We just got out of school yesterday and there are already 47 articles on Google News about keeping your kids’ brains from turning to mush during the summer.
I am irritated by these articles! Let the children have some fun. Let the children unwind. Let the children have physical activity that they don’t have time for during the school year. Every afternoon is a mad rush of snack, homework, maybe an activity, and then dinner, bath and bed. We are so thrilled to have leisure time to explore books, play games, play out back or just let their little minds wander and play pretend.
But it seems the National Summer Learning Association wants you to be afraid, very afraid.
“…But according to the National Summer Learning Association, when kids take an absolute break from education during the summer months — whether by circumstance or by design — they lose about two months worth of grade-level equivalency in math skills, and low-income students lose more than two months worth of reading achievement (middle-class students ususally make slight gains). ‘More than half of the achievement gap between lower- and higher-income youth can be explained by unequal access to summer learning opportunities,’ the National Summer Learning Association points out.”
I am a little bit incredulous to these numbers, but I do completely agree that kids’ minds can’t shut off completely during the summer. However, they don’t have to be drilled to death in front of a workbook to keep their brains active. There are so many organic ways for kids to learn during the summer that aren’t painful.
We’re going to read, visit museums and zoos and places that hold intrinsic educational value without beating them over the heads with academics.

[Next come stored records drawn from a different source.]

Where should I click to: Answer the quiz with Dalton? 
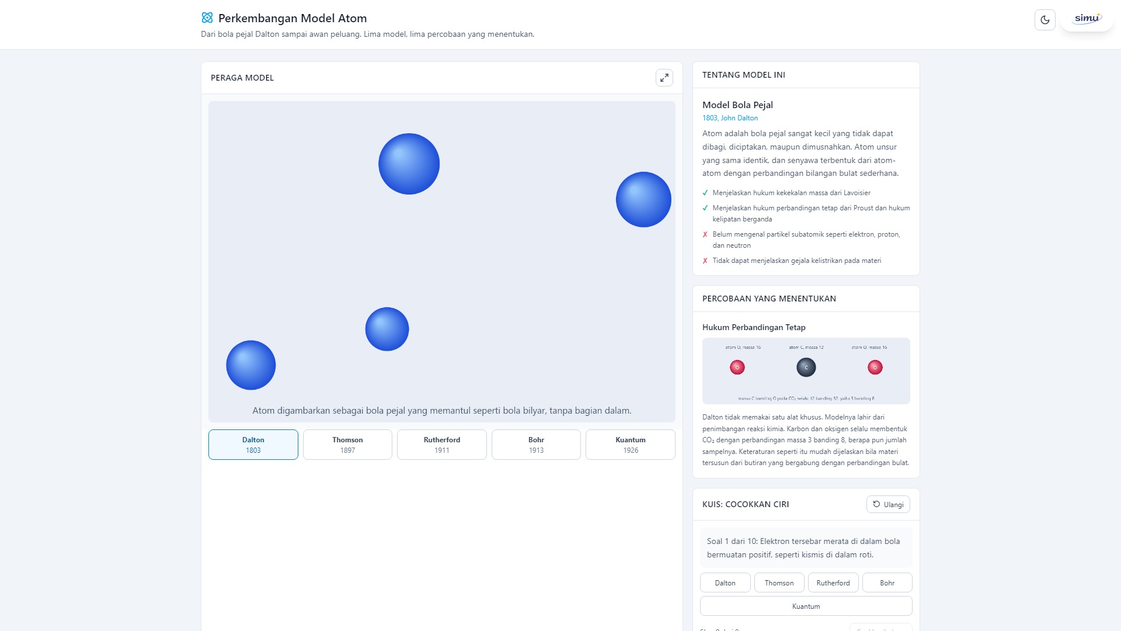tap(725, 583)
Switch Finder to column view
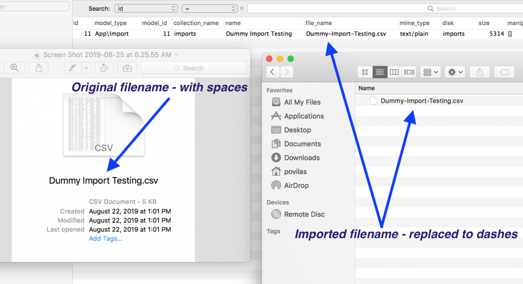 point(394,72)
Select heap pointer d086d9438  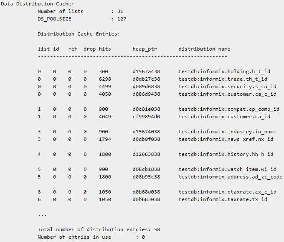(146, 94)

Even going to the grocery store can be a fun place to think . (An actual conversation from our grocery store trip this week: Which oranges are we going to buy? The ones from California or the ones from Florida? (The California ones were $2 more a pound. Rose says the Florida ones. I said why do you think the California ones are more expensive? She replied because they had to ship them farther. Economics, math, business and environmentalism all rolled into one!) Meanwhile, Walsh was sorting and then re-sorting the stuff in our cart in different ways – snack food, dry food, cold food, squishable food.)

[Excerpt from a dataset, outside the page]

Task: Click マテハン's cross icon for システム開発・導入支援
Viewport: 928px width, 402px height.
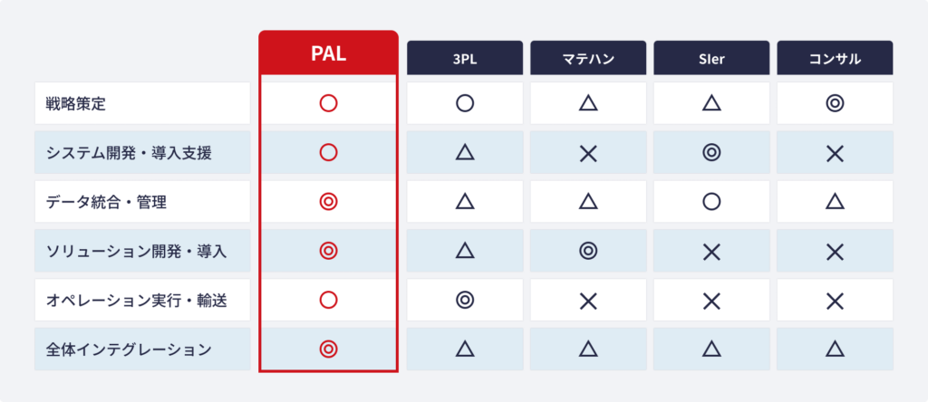Action: [588, 153]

Our school offers music and art camps during June. VBS easy fun way to keep them thinking.
The Detroit Free Press has a nice list of fun activities that also hold organic education opportunities.
So what do you think? Do you buy into the Summer Learning Association’s numbers? Do you try to keep their brains moving during the summer? Or are just happy to let them be free? What about workbooks or classes versus exploring their world through play? What are your education plans for the summer?